The British government will spend 50 million pounds more to boost intelligence and surveillance capabilities, and pay for armed officers patrolling the streets as part of its counter-terrorism efforts.
The rise follows warnings from police and security services of a step change in the threat from Islamist terrorism this year, following a series of attacks across the UK.
Chancellor Philip Hammond and Home Secretary Amber Rudd have struck a deal to raise the Home Office budget from 707 million pounds ($ 941 million) to 757 million pounds ($ 1 billion) next year.
Rudd is believed to have secured the extra funding after days of “quiet diplomacy” with the Chancellor.
The extra funds sanctioned for the Home Office will boost intelligence and surveillance capabilities and pay for armed officers patrolling city centres.
“This represents our commitment to backing the brave counter-terrorism forces with the resources they need to keep people safe,” Rudd told The Sun today.
MI5 spies had revealed recently that the security services have managed to thwart nine terrorist attacks on home soil since March, when a vehicle-bound terrorist struck at the UK Parliament complex, killing four people.
That attack was followed by a suicide bombing at an Ariana Grande concert in Manchester in May and a vehicle and knife rampage on the streets of London in June in terror attacks claimed by the Islamic State (ISIS) terror group.
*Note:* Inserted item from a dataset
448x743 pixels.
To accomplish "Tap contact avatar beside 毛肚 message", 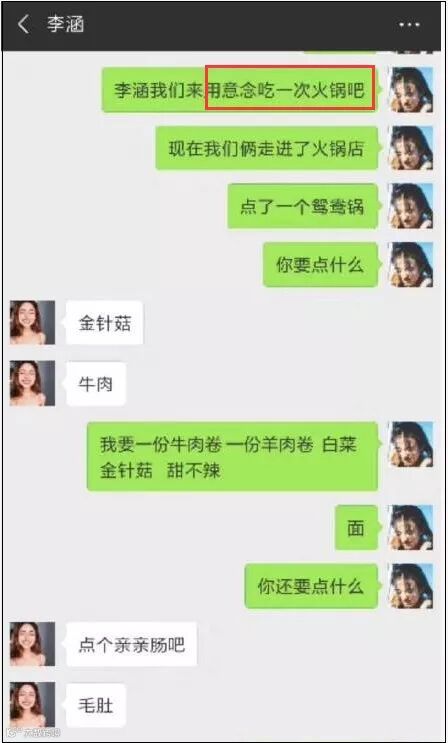I will pos(33,705).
The ruling Conservative party was criticised by Opposition Labour leader Jeremy Corbyn in the general election in June for cutting the number of police officers on streets.
Since 2015, the UK government has increased counter-terror spending by 30 per cent, which includes more armed officers plus an extra 500 million pounds for the Special Air Service, intelligence service MI5 and the Government Communications Headquarters – the intelligence and security organisation responsible for providing information to the government and armed forces.